為了防止感知不一致,在設計階段要先想清楚要解決哪些場景。城市交叉口、夜間行駛、高速巡航對感知的側重點不同,傳感器選型和布局也應該有差別。不要盲目追求種類和數量,強調功能互補更實際。比如攝像頭負責語義與顏色,激光雷達負責精確幾何,毫米波負責穿透霧霾的速度與距離信息,三者在重點區域有重疊觀測能互相印證就好了。

時間和空間校準也要做實。時間上推薦用硬件時間戳或精確的網絡時間協議,避免軟件層面不穩定的時間對齊。空間上外參標定不能只在出廠時做一次,車輛實際使用過程中會因溫度、振動或小碰撞產生微小偏移,應該有在線或周期性的自標定策略,能在運行中慢慢修正偏差。置信度建模很重要,每個傳感器輸出不僅要給目標的類別和位置,還應給出置信度或質量指標。融合模塊不要把所有輸入一視同仁,而是根據置信度動態加權,置信度低的輸入對最終判斷的影響要小。

在融合策略上推薦混合做法。把原始數據融合(比如把點云和圖像做特征級融合)能提高精度,但對標定和時序要求就比較高。把檢測結果融合(后融合)能提高魯棒性高但信息易丟失。如果在允許的算力下做部分早期或特征級融合來提升感知質量,同時保留后期的決策仲裁層來處理突發沖突,就可以有效提升感知一致性。一定要注意,當沖突無法在短時間里被消除時,系統應按保守策略處理,比如執行減速、擴大安全距離或提示駕駛員接管等操作,而不是硬要給出一個高置信度的結論。

此外,健康監測一定要細化到指標。攝像頭可以檢測曝光異常、鏡頭遮擋、幀丟失率和噪聲水平;激光雷達可以統計回波強度、單線異常、點云稀疏度;雷達可以監測假目標頻率、噪聲底線等。把這些指標連續化并進行趨勢分析,比起只等某個傳感器徹底失效再處理要好得多。跨傳感器的一致性檢查也非常有用,例如把點云投影到圖像上看目標是否對上號,或者把雷達的速度估計和視覺光流做比較,一旦發現不匹配就要觸發更嚴格的處理流程。

測試和驗證要把“容易出問題的場景”作為重點。把在真實數據里出現的不一致樣本整理成專門的測試集,每次算法更新都要在這些case上跑回歸測試。仿真也要補充如大霧、糟糕路面反光或遮擋等真實世界里難以復現的極端場景。每當系統在這些測試里表現出仲裁失效或頻繁降級的傾向,就要把問題追溯到傳感器布局、標定、算法假設或算力分配哪個環節,而不是簡單地再加一個傳感器。

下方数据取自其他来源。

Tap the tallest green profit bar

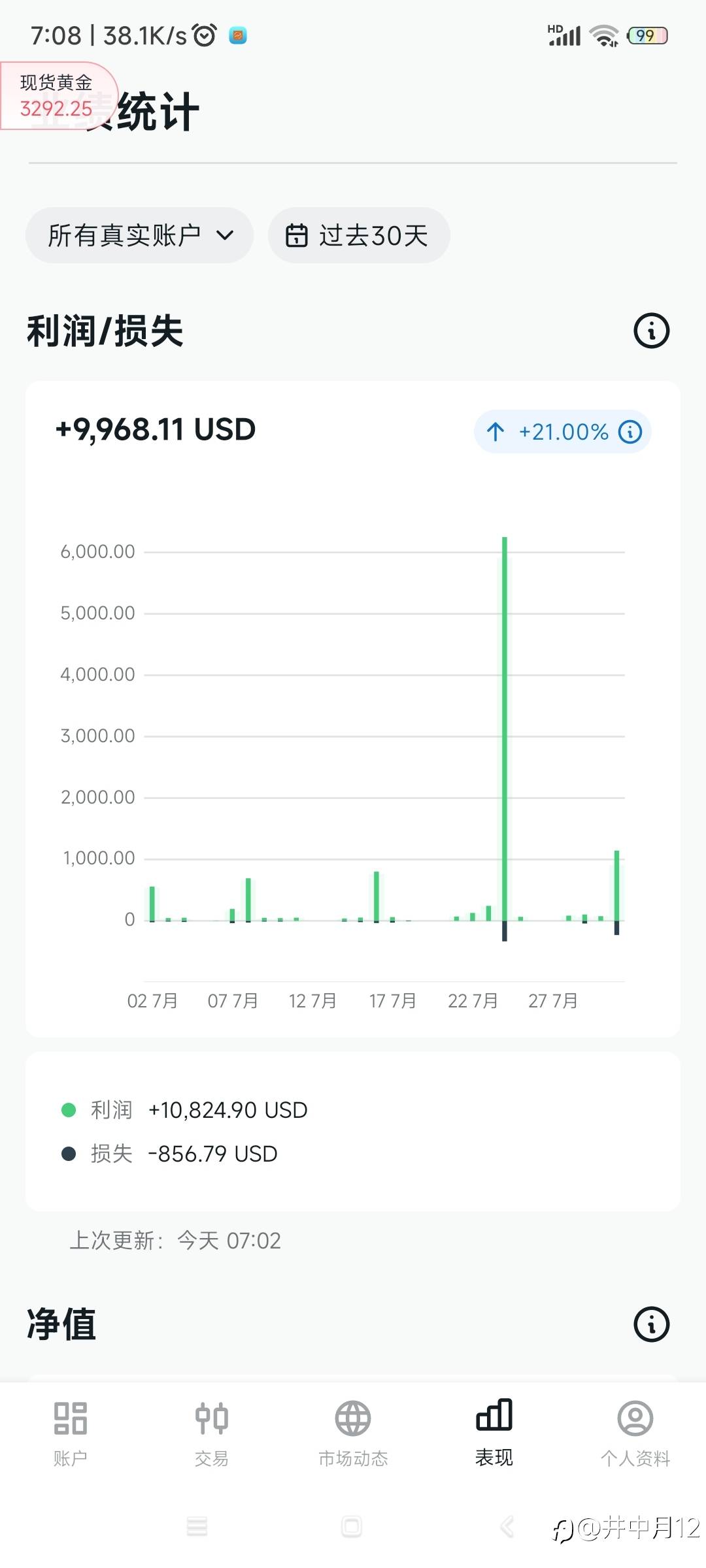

在決策層面要把“不確定性”當成第一類信息處理。感知系統輸出的不只是目標和坐標,更要輸出它有多確定。當系統判斷“不確定”時,決策應該變得更保守。保守并不等于笨拙,像是降低車速、擴大橫向或縱向緩沖、延遲通過可疑路段或直接提示駕駛員注意并準備接管等合理的保守策略,才是保障安全駕駛的重要舉措。當然,這些策略需要事先定義好,并且在驗證時證明它們能在不犧牲太多用戶體驗的前提下顯著降低風險。

日志和可追溯性也很關鍵。每一次感知沖突都應該能被回溯,誰在什么時間返回了什么觀測,融合器給了什么權重,決策模塊如何處理。這樣的記錄不僅對事后分析和修復有幫助,也是合規和責任判定的重要依據。

感知不一致通常不是某個人或某個公司能解決的問題,它需要機械、傳感器供應商、嵌入式、算法和測試團隊的協作。建立跨團隊的故障分析流程,把每次不一致的案例沉淀成知識庫和測試用例,會讓同類問題在未來更容易被檢測和修復。運營上要有數據回傳和OTA的能力,能把在真實路測或量產車上發現的問題快速迭代回去。長期維持良好的標定策略、健康監測和回歸測試,這些才是真正把“更多傳感器”轉化成“更可靠感知”的秘訣。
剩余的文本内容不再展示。